Richard Caton (1842, Bradford – 1926), of Liverpool, England, was a British physician, physiologist and Lord Mayor of Liverpool who was crucial in discovering the electrical nature of the brain and laid the groundwork for Hans Berger to discover alpha wave activity in the human brain.

== Early life and education ==
Richard Caton was born in Bradford, son of Richard Caton M.D. and Mary Fawcett. He had a younger sister, Sarah (1846–1872). His father gave up his medical practice through ill health and moved to Scarborough where he died. Following this, the family returned to his mother's former home of Halifax. Caton became a boarder at Scarborough Grammar School where he developed a life-long love of the classics, reflected in later life when he wrote a number of papers on Ancient Greek medicine. Leaving school at sixteen, he worked in the Halifax and Huddersfield Bank but had to leave due to ill health. The medical treatment he received sparked an interest in practising medicine himself. In 1863 after receiving a small legacy from an aunt, he and his mother were able to move to Scotland where he attended Edinburgh Medical School qualifying MB in 1867, FRCP in 1868, and MD in 1870.

== Physician ==
After graduating, Caton was resident at the Edinburgh Royal Infirmary and the Royal Hospital for Sick Children, Edinburgh. He moved to Liverpool in 1868 and became assistant physician to The Liverpool Infirmary for Children. He was physician to the Northern Hospital, Liverpool from 1876 to 1886, and physician to the Liverpool Royal Infirmary from 1886 to 1902, where he became consulting physician upon his retirement. He was Vice-Chairman of the Liverpool School of Tropical Medicine from its foundation in 1899.

== Medical educator ==
=== Royal Infirmary School of Medicine (1869–1881) ===
In 1869 Dr Richard Caton was Demonstrator in Comparative Anatomy at the Liverpool Royal Infirmary School of Medicine which at the time allowed degrees to be taken at University of London. He became part-time Demonstrator in Physiology in 1871. He played a crucial part in the expansion of the medical school, which included a physiology laboratory opened in 1873. At an introductory address to medical students that year he reported that "it may now fairly be said that for its size there is no school in the country more fully equipped for the work of medical teaching, in all its scientific and practical departments."

Data >>
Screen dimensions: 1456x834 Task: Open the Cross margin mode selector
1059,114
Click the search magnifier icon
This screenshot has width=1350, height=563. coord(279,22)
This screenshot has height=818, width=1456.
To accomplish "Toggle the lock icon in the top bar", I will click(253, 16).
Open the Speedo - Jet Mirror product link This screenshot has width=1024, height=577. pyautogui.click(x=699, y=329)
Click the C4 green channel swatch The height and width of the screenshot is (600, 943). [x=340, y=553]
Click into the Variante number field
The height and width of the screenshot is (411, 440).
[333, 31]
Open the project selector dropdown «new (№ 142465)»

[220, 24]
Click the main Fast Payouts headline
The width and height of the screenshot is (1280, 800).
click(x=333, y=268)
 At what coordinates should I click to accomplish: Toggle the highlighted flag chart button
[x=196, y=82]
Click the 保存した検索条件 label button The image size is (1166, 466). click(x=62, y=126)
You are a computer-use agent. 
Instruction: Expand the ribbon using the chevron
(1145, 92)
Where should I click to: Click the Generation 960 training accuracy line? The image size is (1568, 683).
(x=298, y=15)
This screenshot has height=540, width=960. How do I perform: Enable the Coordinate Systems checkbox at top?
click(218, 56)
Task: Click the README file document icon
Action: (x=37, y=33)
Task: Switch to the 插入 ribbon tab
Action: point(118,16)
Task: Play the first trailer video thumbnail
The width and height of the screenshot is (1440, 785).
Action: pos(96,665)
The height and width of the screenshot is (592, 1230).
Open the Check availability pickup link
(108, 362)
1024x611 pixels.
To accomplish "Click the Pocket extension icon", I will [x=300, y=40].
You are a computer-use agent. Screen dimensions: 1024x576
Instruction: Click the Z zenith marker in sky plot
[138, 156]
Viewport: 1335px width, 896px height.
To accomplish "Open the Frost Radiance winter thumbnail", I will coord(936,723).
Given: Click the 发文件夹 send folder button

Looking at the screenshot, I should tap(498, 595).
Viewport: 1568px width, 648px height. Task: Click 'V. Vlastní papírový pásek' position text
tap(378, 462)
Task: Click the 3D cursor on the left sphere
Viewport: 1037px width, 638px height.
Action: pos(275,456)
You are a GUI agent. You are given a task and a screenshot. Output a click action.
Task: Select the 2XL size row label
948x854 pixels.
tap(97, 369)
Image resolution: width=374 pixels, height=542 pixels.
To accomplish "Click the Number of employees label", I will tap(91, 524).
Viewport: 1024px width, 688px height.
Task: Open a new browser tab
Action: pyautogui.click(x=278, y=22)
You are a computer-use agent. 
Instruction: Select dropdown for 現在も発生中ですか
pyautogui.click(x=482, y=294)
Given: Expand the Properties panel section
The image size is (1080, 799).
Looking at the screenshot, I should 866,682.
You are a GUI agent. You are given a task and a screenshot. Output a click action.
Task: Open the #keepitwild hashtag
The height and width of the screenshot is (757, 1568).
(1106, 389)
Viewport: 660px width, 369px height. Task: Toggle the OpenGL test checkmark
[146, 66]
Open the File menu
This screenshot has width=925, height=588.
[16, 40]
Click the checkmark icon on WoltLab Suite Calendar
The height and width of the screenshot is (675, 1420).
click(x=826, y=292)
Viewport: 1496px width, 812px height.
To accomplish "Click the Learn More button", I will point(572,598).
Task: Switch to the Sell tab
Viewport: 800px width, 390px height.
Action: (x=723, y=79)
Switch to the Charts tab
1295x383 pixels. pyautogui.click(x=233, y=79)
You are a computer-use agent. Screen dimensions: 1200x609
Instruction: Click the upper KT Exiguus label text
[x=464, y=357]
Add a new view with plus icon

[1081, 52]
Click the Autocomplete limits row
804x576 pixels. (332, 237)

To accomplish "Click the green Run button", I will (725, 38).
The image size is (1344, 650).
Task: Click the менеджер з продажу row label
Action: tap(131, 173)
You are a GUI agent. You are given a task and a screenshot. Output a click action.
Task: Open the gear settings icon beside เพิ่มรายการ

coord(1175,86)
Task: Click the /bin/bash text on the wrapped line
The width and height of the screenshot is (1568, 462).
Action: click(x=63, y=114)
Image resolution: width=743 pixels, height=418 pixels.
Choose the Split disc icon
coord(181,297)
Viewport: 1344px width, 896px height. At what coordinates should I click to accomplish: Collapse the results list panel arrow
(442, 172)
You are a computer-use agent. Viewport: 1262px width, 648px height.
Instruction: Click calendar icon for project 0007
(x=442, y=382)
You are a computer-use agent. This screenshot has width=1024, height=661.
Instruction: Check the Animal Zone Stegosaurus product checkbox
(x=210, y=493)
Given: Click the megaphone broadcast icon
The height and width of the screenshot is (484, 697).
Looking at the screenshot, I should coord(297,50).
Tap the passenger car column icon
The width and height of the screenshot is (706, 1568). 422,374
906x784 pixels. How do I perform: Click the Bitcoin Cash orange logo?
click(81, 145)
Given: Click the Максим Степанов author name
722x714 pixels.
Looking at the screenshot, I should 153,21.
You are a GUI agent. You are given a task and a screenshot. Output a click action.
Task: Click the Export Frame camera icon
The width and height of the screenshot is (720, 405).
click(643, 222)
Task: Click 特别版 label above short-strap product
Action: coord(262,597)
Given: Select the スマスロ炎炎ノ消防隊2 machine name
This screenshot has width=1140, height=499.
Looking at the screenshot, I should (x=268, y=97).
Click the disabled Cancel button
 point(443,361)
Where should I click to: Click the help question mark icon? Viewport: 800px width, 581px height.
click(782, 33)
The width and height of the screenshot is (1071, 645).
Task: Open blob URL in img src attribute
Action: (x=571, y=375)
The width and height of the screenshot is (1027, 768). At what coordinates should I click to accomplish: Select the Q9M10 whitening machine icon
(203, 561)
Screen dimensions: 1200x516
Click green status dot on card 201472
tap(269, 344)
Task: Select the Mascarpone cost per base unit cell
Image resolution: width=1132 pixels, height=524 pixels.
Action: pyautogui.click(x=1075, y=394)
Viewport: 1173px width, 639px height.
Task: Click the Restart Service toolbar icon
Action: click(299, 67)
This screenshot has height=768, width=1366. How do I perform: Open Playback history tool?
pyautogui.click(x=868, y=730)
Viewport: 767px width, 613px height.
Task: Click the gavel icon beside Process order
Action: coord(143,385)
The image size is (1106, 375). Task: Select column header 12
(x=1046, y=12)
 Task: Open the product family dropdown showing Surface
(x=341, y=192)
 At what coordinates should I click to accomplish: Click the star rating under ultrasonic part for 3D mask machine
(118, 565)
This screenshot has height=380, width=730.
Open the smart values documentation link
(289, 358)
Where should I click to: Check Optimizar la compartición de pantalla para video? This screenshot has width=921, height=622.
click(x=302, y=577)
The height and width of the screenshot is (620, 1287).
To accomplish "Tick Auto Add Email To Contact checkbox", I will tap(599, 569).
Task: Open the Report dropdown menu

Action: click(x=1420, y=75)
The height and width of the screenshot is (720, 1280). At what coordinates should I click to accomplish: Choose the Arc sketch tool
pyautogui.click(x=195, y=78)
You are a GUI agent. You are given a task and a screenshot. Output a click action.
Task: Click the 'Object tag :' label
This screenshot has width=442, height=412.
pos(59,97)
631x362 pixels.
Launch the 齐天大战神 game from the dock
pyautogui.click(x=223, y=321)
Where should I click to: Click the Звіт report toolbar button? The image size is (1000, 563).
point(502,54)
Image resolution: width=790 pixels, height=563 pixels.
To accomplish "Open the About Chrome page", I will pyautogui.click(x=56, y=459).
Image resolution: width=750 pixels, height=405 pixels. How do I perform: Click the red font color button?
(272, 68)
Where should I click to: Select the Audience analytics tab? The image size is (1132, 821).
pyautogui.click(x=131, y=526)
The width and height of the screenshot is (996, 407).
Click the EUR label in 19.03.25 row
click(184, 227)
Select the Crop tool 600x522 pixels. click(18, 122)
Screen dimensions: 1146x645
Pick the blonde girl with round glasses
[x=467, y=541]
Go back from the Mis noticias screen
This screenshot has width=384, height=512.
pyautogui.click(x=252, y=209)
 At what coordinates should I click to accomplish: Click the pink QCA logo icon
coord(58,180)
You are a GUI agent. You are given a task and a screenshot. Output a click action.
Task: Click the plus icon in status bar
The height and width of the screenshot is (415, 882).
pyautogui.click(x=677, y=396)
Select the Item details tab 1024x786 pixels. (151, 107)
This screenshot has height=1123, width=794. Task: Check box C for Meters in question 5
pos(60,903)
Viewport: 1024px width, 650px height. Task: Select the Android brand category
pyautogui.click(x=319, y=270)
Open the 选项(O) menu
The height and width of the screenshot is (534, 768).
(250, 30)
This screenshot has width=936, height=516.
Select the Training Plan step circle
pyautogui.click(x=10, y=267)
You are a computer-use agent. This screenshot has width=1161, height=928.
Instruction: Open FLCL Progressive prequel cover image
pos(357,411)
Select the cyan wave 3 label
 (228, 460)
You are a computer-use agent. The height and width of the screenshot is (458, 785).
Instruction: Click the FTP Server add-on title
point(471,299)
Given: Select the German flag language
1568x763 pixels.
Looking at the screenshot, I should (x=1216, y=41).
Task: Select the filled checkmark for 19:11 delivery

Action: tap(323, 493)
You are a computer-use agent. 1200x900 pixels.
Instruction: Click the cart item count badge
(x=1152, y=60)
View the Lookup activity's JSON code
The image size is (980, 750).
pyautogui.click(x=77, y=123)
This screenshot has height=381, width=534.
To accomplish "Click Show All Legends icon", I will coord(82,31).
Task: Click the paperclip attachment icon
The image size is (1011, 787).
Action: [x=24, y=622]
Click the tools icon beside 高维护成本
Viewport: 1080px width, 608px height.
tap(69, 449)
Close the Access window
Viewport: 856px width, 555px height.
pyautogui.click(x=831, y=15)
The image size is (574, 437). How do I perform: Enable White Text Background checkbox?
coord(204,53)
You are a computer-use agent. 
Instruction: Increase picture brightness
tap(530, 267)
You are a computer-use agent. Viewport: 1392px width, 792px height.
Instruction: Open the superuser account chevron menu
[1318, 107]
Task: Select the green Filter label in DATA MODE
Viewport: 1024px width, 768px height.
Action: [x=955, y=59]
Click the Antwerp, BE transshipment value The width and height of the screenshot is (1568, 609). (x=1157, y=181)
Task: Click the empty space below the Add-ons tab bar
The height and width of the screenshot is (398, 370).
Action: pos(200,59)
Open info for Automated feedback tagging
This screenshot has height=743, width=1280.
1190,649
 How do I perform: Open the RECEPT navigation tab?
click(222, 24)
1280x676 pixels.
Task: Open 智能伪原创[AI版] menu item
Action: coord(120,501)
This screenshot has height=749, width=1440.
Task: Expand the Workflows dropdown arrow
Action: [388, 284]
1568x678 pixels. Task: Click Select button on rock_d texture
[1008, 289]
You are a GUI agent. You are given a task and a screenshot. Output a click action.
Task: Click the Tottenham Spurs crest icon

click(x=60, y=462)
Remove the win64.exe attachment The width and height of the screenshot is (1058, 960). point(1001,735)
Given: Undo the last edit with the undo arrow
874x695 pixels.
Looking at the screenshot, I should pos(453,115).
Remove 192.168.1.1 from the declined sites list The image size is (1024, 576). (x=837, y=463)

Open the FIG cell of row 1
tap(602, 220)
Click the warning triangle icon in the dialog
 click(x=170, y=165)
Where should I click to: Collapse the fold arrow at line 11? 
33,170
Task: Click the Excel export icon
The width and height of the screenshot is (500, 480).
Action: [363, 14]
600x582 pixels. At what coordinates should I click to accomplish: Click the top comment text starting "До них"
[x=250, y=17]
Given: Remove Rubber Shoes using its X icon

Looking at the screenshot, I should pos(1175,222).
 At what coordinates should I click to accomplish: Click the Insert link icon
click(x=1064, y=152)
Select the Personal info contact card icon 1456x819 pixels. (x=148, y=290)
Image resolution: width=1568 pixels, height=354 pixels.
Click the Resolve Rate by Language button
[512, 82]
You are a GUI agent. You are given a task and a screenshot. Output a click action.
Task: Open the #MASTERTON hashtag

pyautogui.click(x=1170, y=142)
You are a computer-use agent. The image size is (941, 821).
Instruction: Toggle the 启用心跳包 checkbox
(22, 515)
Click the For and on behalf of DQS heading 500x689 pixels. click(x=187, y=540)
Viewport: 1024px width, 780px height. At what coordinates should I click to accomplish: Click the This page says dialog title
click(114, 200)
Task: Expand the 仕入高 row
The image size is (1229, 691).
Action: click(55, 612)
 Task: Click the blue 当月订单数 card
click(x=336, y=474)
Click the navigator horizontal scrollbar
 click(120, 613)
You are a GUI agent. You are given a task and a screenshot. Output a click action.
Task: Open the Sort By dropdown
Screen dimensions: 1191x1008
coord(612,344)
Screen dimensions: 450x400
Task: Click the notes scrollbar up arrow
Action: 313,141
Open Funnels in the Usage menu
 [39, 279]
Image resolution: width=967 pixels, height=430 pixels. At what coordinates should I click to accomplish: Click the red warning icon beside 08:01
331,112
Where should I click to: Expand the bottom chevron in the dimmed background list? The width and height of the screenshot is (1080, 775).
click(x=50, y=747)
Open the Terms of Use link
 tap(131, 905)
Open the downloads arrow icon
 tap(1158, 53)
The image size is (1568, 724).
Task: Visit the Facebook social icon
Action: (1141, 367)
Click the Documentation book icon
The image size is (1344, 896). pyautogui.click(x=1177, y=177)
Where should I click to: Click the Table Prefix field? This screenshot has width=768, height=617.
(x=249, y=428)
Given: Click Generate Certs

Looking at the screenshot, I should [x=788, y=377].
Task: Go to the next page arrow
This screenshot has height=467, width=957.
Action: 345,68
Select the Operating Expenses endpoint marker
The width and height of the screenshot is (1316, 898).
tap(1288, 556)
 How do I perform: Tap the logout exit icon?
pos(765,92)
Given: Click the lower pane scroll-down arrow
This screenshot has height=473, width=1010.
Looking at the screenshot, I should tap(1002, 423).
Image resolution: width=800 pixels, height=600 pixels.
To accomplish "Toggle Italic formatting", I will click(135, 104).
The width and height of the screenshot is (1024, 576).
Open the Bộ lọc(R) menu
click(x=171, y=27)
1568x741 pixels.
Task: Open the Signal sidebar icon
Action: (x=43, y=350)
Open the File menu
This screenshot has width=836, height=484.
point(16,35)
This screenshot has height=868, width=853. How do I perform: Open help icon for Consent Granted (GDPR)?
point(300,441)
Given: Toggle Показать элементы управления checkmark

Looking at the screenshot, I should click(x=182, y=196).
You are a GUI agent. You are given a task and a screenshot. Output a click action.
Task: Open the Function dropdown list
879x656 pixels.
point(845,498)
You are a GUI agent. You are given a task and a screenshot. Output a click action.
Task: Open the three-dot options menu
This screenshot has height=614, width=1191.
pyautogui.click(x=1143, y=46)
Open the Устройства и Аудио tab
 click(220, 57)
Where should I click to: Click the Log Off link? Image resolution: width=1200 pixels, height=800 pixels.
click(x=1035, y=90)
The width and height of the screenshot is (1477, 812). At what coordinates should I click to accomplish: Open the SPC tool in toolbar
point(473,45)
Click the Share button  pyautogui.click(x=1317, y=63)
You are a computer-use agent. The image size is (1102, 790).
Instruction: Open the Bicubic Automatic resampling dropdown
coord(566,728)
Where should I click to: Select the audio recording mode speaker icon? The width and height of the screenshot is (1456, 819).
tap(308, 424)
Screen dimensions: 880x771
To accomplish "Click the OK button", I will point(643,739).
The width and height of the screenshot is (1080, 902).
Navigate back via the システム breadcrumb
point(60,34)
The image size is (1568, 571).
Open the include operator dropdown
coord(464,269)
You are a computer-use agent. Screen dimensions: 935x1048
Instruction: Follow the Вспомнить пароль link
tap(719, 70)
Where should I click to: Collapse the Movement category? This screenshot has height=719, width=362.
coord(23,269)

Work request 1 >> Please reproduce the stretch of the Richard Caton biography from "Richard Caton (1842, Bradford" through "the human brain." word for word.
Work request 2 >>
Answer these questions from the Richard Caton biography:
(a) Which school did Caton attend as a boarder?
(b) Which hospital employed Caton as physician from 1876 to 1886?
(c) In what year did the medical school's physiology laboratory open?
Work request 3 >> Write the next part of the Richard Caton biography, starting right after its last sentence.

Output 1 >>
Richard Caton (1842, Bradford – 1926), of Liverpool, England, was a British physician, physiologist and Lord Mayor of Liverpool who was crucial in discovering the electrical nature of the brain and laid the groundwork for Hans Berger to discover alpha wave activity in the human brain.

Output 2 >>
(a) Scarborough Grammar School
(b) The Northern Hospital, Liverpool
(c) 1873

Output 3 >>
=== University College (1882–1902) ===

Dr Richard Caton played a key role in establishing higher education in Liverpool. In November 1877, a joint meeting was held between the Liverpool Association for the Promotion of Higher Education and the Council of the School of Medicine to look to establishing a University in Liverpool. That same year, Experimental physics was included in the syllabus for London University degrees, which Liverpool could not provide. Thus, University College Liverpool was established by Royal charter in 1881. The Royal Infirmary School of Medicine initially kept its independence, but in 1884 became the Faculty of medicine when University College was affiliated to Victoria University, along with Owen's College, Manchester and Yorkshire College, Leeds. Victoria University had the power to award medical degrees with its own syllabus requirements.

Caton worked as part-time Professor of Physiology from 1882 to 1891. When George Holt, the shipping line owner, endowed the Chair of Physiology at University College Liverpool in 1891 as a full-time appointment, Caton resigned in favour of Francis Gotch (1853–1913) who was succeeded in 1895 by Charles Scott Sherrington (1857–1952). An appeal for funds in 1887, which included £50 from Caton, allowed the construction of the Victoria Building in 1892 on the site of the former lunatic asylum on Brownlow Hill.

=== University of Liverpool (1903–1924) ===

Dr Richard Caton was on the Court of Governors of the University from the start. He and others lobbied hard for an independent University of Liverpool which was achieved in 1903. Manchester and Leeds followed in 1904. In 1903, women were also granted the opportunity to be awarded degrees.

Caton was the first representative of Liverpool University on the General Medical Council— an office that he occupied until his death. He was a Pro-vice-chancellor of the University from 1921 to 1924, and served for a time as Dean of the Faculty of Medicine.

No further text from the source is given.